英語美文範文
The clock just struck two, the expiring taper rises and sinks in the socket, the watchman forgets the hour in slumber, the laborious and the happy are at rest, and nothing wakes but meditation, guilt, revelry, and despair. The drunkard once more fills the destroying bowl, the robber walks his midnight round, and the suicide lifts his guilty arm against his own sacred person.
Let me no longer waste the night over the page of antiquity, or the sallies of contemporary genius, but pursue the solitary walk where Vanity, ever changing, but a few hours past walked before me, where she kept up the pageant, and now, like a froward child, seems hushed with her own importunities.
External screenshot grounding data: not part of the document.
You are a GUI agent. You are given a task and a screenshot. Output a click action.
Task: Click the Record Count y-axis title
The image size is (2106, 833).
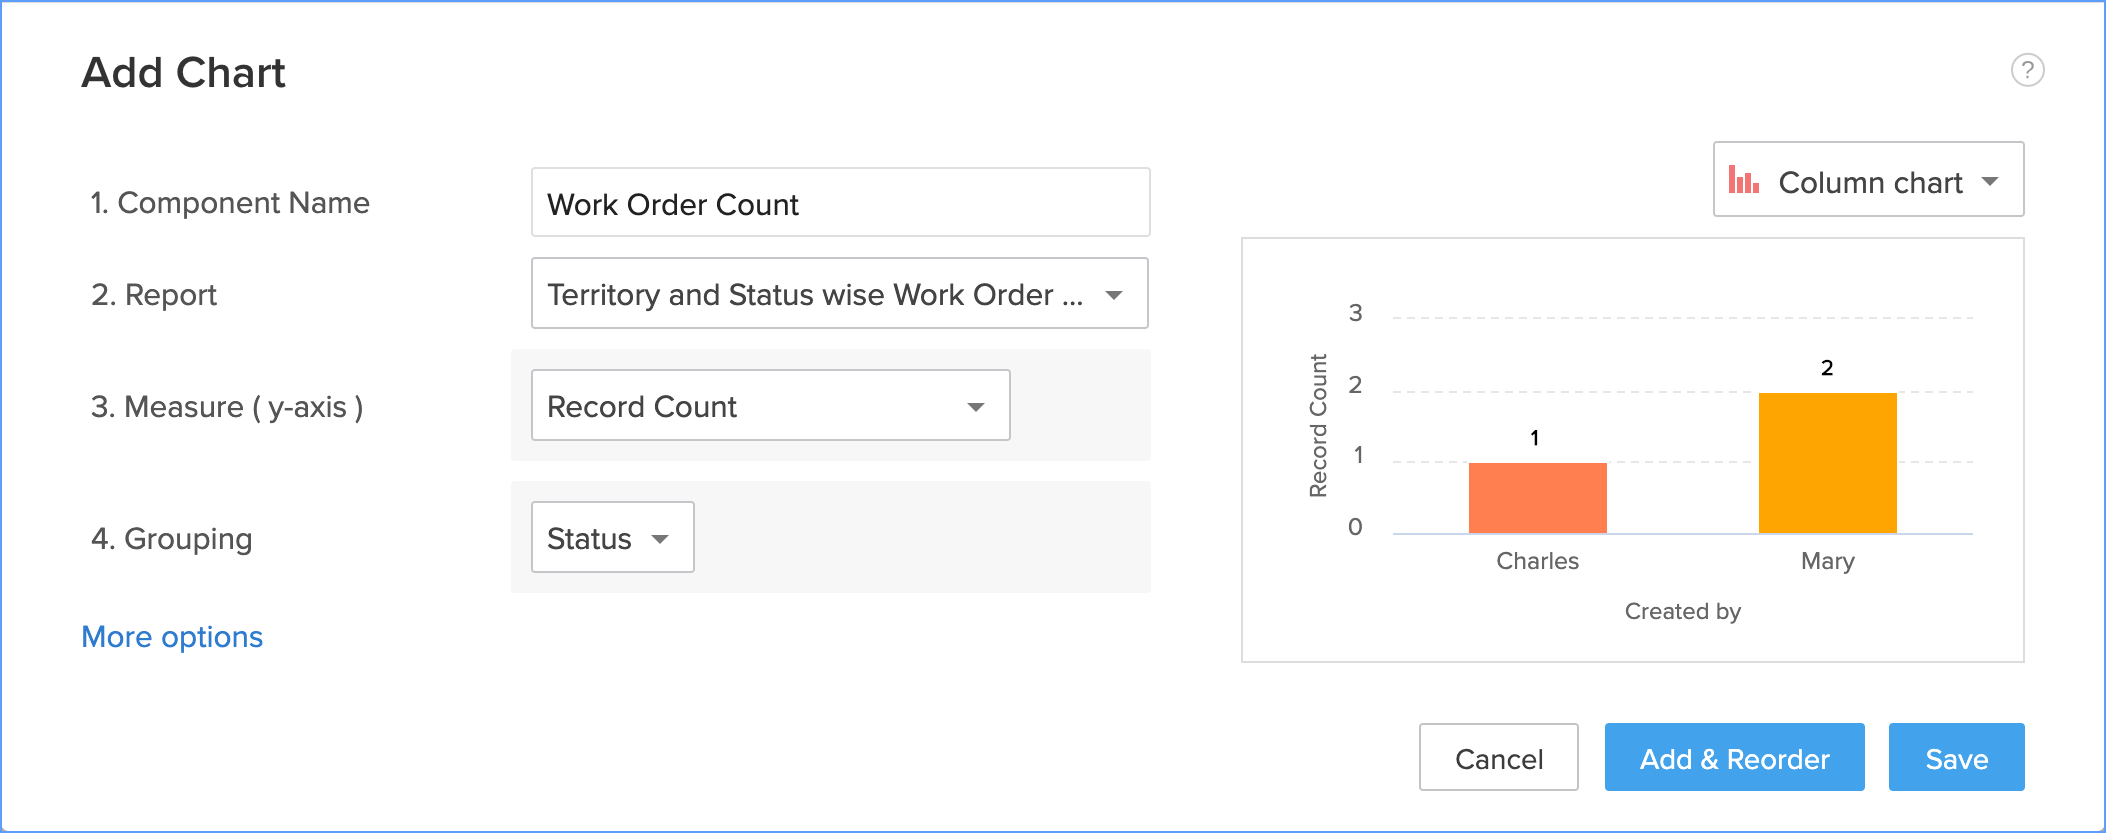click(x=1318, y=425)
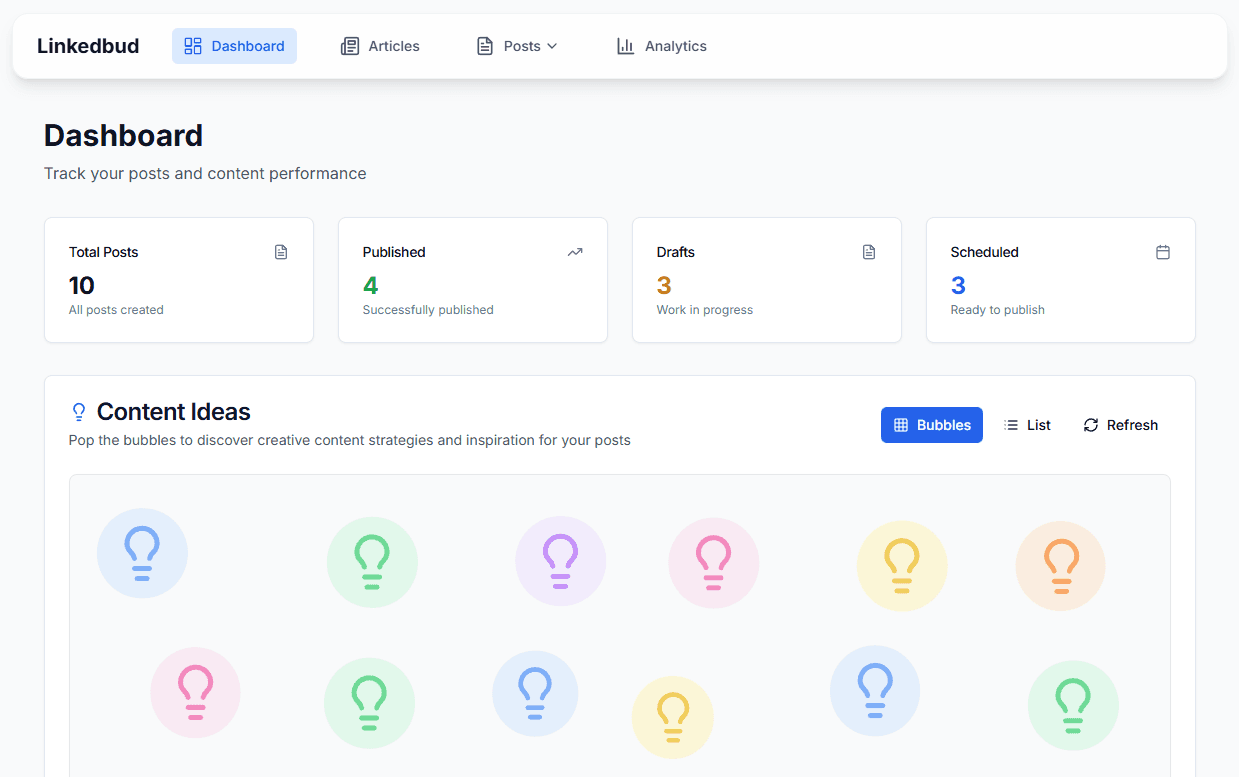Click the trending arrow icon on Published card
Image resolution: width=1239 pixels, height=777 pixels.
[575, 252]
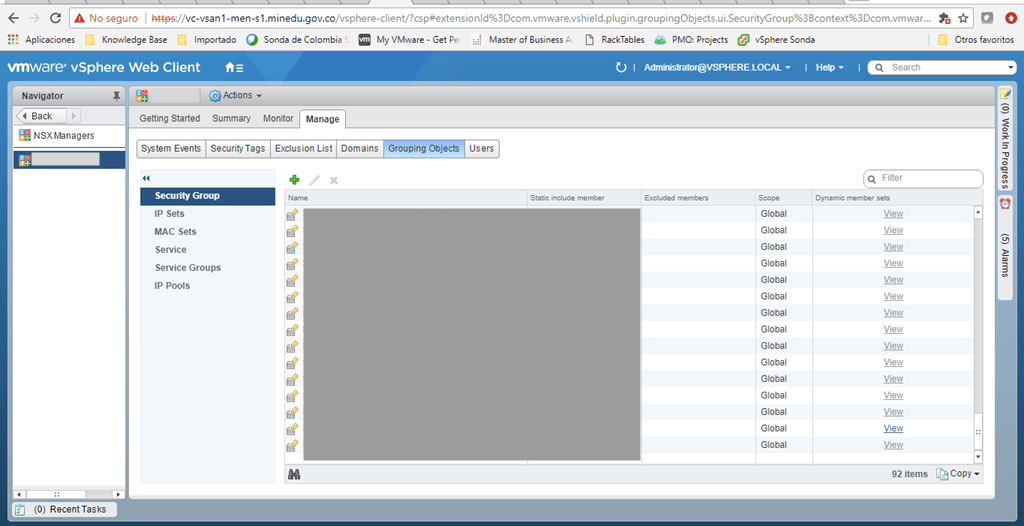This screenshot has width=1024, height=526.
Task: Click the binoculars find icon below the table
Action: [294, 474]
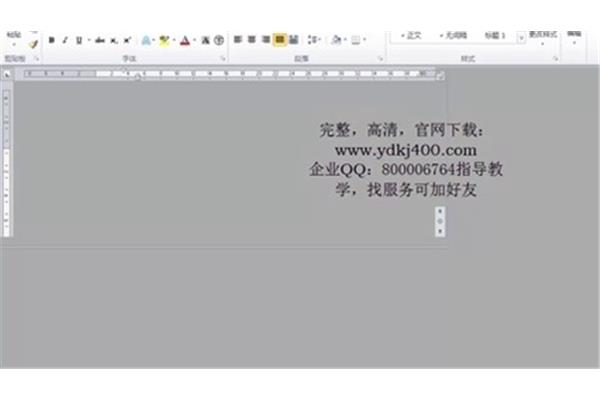Viewport: 600px width, 400px height.
Task: Toggle underline text formatting
Action: 78,40
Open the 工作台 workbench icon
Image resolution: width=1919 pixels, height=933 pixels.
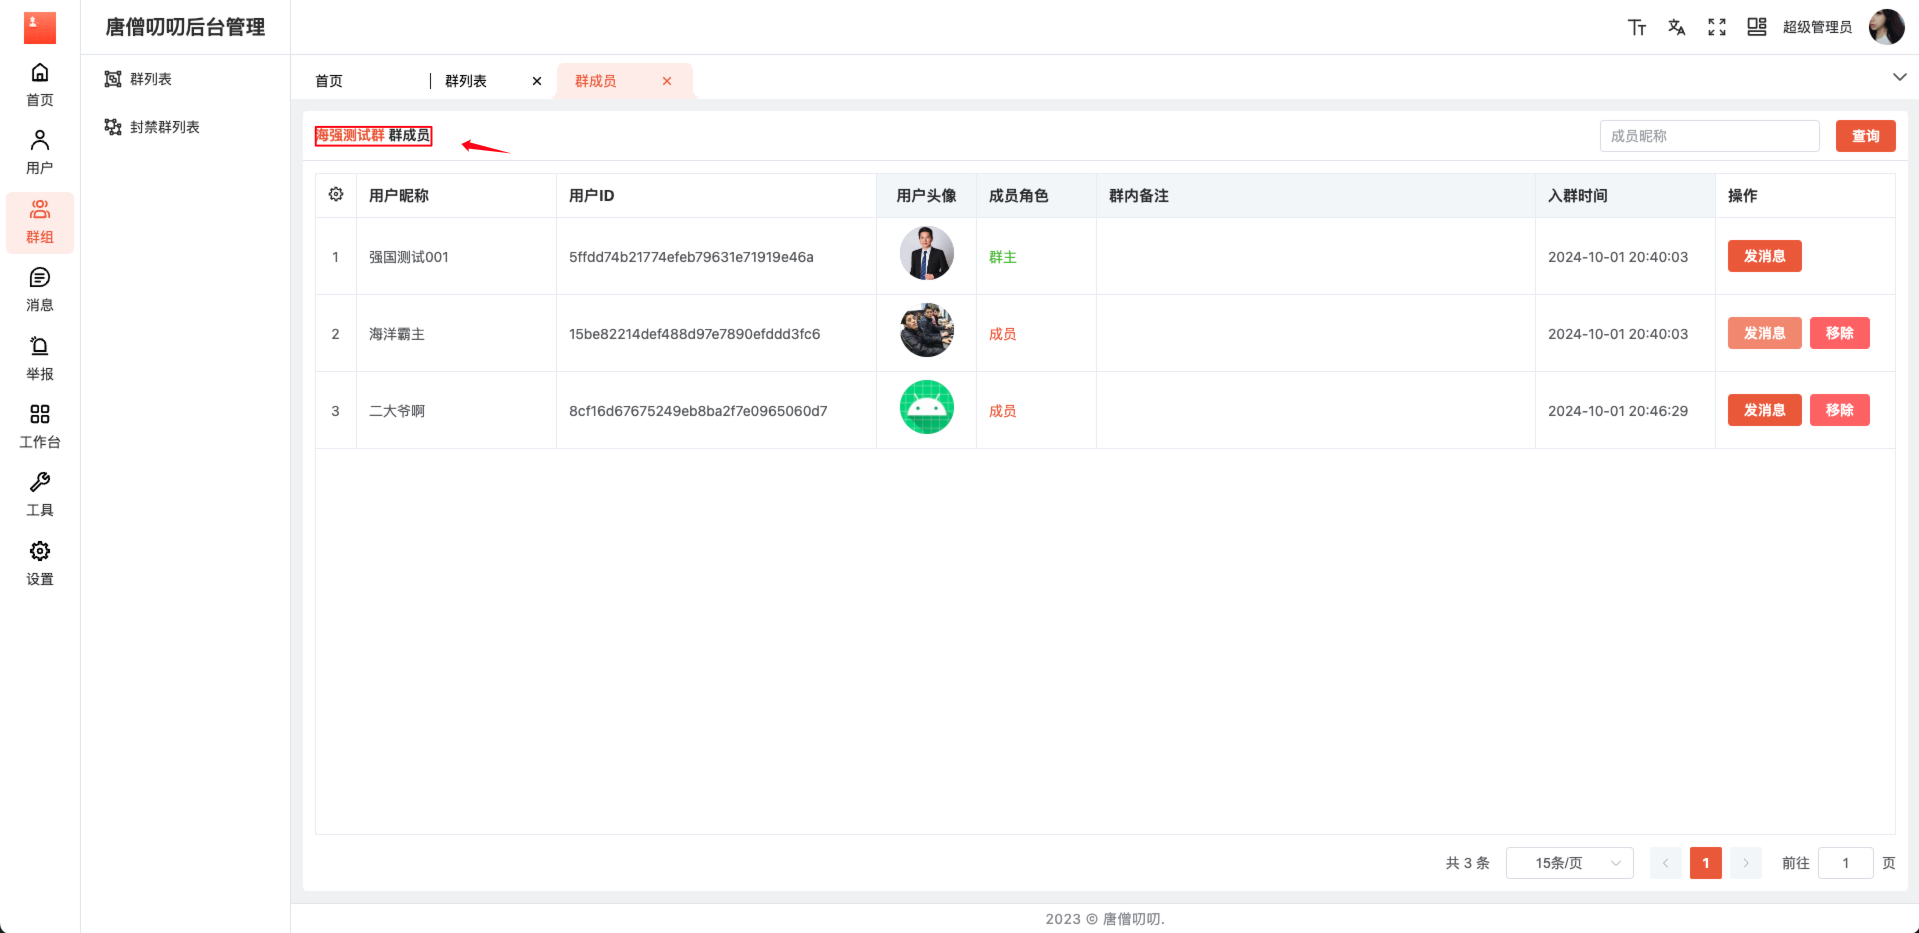click(40, 426)
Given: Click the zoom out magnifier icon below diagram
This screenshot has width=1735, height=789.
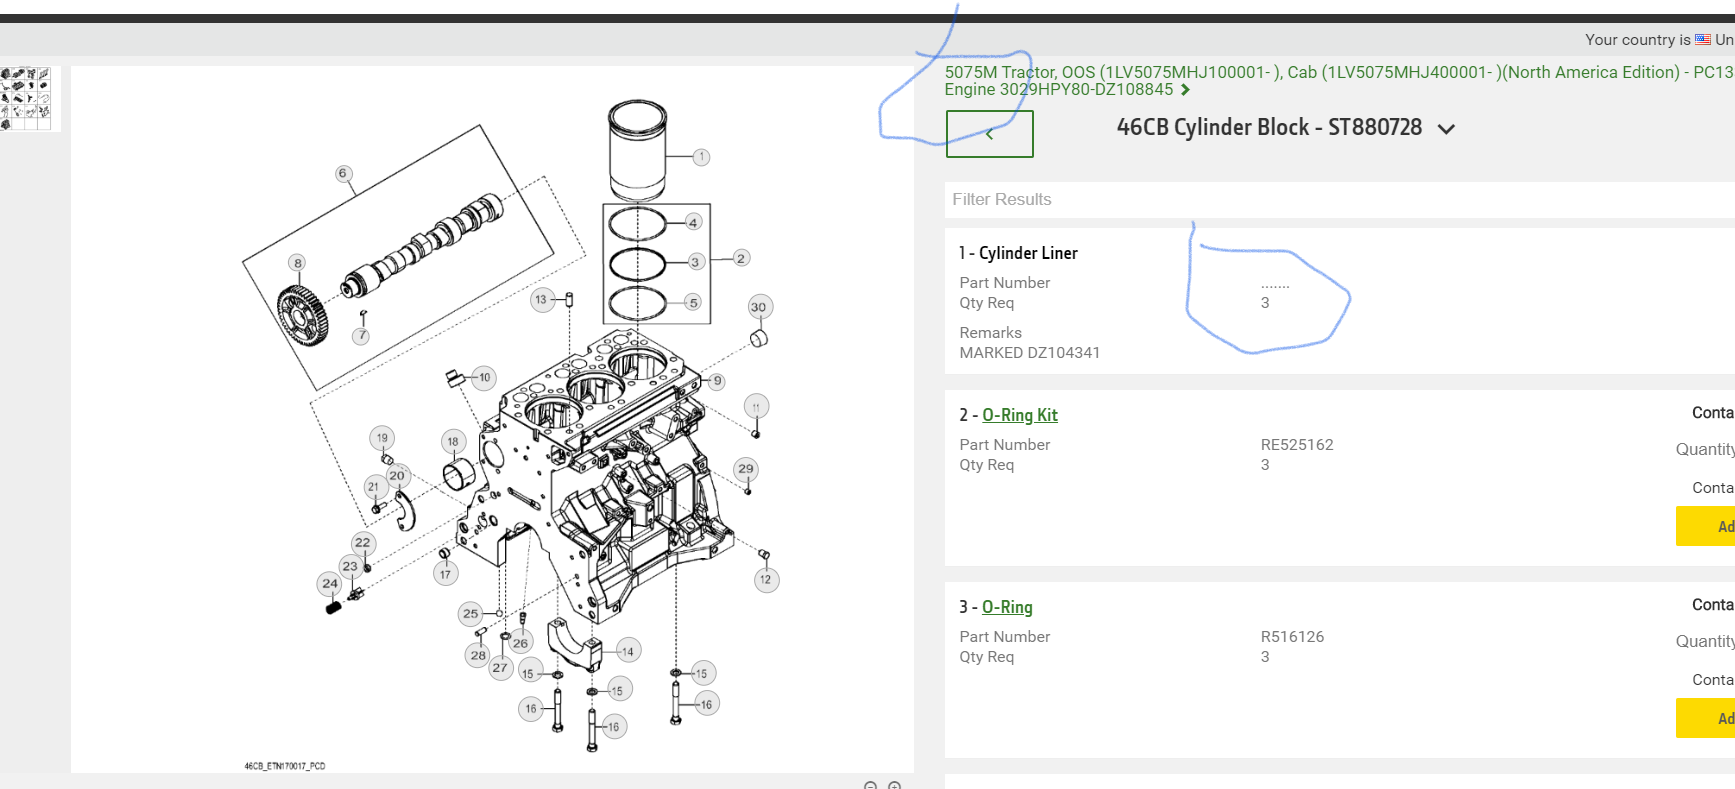Looking at the screenshot, I should pyautogui.click(x=870, y=785).
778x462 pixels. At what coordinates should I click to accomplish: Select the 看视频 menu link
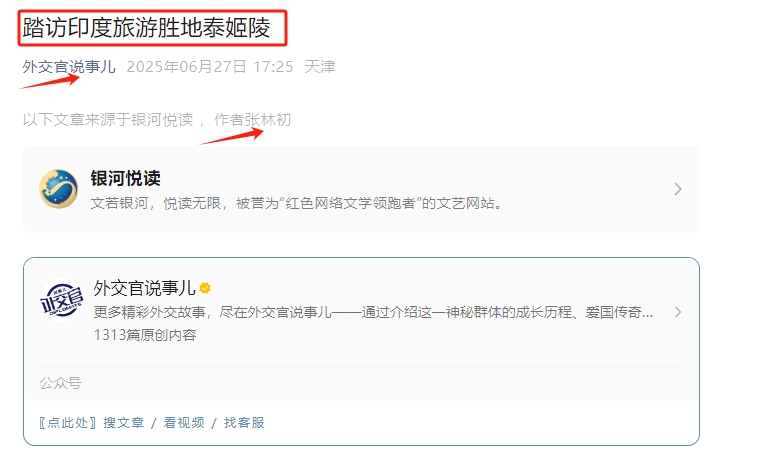[184, 423]
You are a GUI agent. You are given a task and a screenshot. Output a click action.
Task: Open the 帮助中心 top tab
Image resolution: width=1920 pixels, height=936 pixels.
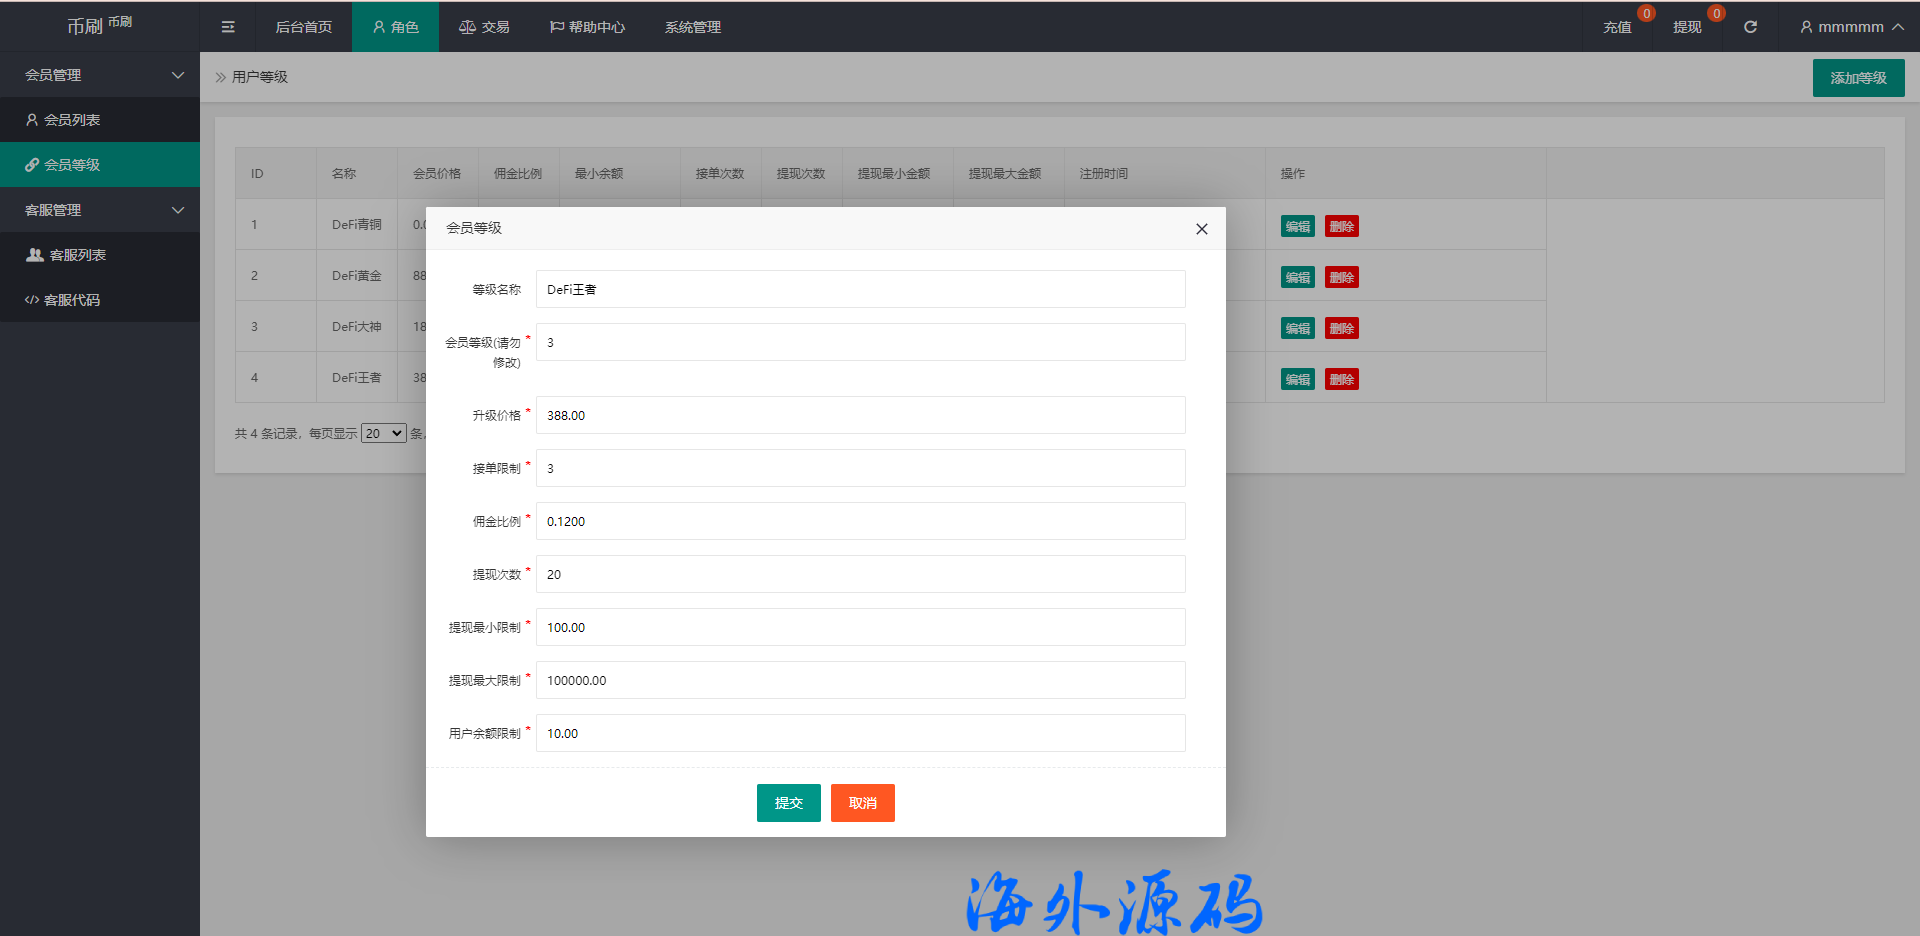pos(587,27)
What a gloom hangs all around! The dying lamp feebly emits a yellow gleam; no sound is heard but of the chiming clock, or the distant watchdog. All the bustle of human pride is forgotten. An hour like this may well display the emptiness of human vanity.
There will come a time when this temporary solitude may be made continual, and the city itself, like its inhabitants, fade away, and leave a desert in its room.
What cities, as great as this, have once triumphed in existence; had their victories as great, joy as just, and as unbounded; and, with short-sighted presumption, promised themselves immortality! Posterity can hardly trace the situation of some: the sorrowful traveler wanders over the awful ruins of others; and, as he beholds, he learns wisdom and feels the transience of every sublunary possession.
“ Here,” he cries, “stood their citadels, now grown over with weeds; there their senate house, but now the haunt of every noxious reptile; temples and theatres stood here, now only an undistinguished heap of ruin. They are fallen, for luxury and avarice first made them feeble. The rewards of the state were conferred on amusing, and not on useful members of society. Their riches and opulence invited the invaders, who, though at first repulsed, returned again, conquered by perseverance, and at last swept the defendants into undistinguished destruction.”
How few appear in those streets which but some few hours ago were crowded! and those who appear now no longer wear their daily mask, nor attempt to hide their lewdness or their misery.
But who are those who make the streets their couch, and find a short repose from wretchedness at the doors of the opulent? These are strangers, wanderers, and orphans, whose circumstances are too humble to expect redress, and whose distresses are too great even for pity. Their wretchedness excites rather horror than pity. Some are without the covering even of rags, and others emaciated with disease; the world has disclaimed them; society turns its back upon their distress, and has given them up to nakedness and hunger. These poor shivering females have once seen happier days, and been flattered into beauty. They have been prostituted to the gay luxurious villain, and are now turned out to meet the severity of winter. Perhaps, now lying at the doors of their betrayers, they sue to wretches whose hearts are insensible, or debauchees who may curse, but will not relieve them.
Why, why was I born a man, and yet see the sufferings of wretches I cannot relieve! Poor houseless creatures! The world will give you reproaches, but will not give you relief. The slightest misfortunes of the great, the most imaginary uneasiness of the rich, are aggravated with all the power of eloquence, and held up to engage our attention and sympathetic sorrow. The poor weep unheeded, persecuted by every subordinate species of tyranny; and every law which gives others security becomes an enemy to them.
Why was this heart of mine formed with so much sensibility, or why was not my fortune adapted to its impulse? Tenderness, without a capacity of relieving, only makes the man who feels it more wretched than the object which sues for assistance. Adieu.
Questions for Comprehension and Consideration:
1. How do you understand para.2 of the passage? What function do you think it serves?
2. Oliver Goldsmith states that cities promised themselves immortality but actually the decendants cannot find its brilliant trace. As the traveler wanders he learns wisdom and feels the transience of every sublunary possesion from what he sees. The following para.6,7 are his descriptive examples to proe his statement. Observe how the author develop his ideas.
3. Para. 9 and 10 deliver the authors feeling and comment on what he observed. What do you get from these commentary paragraphs.
4. The title of the essay is “The Night in the City”. Do you think “the night” is a pun? Is there any symbolic meaning in the title?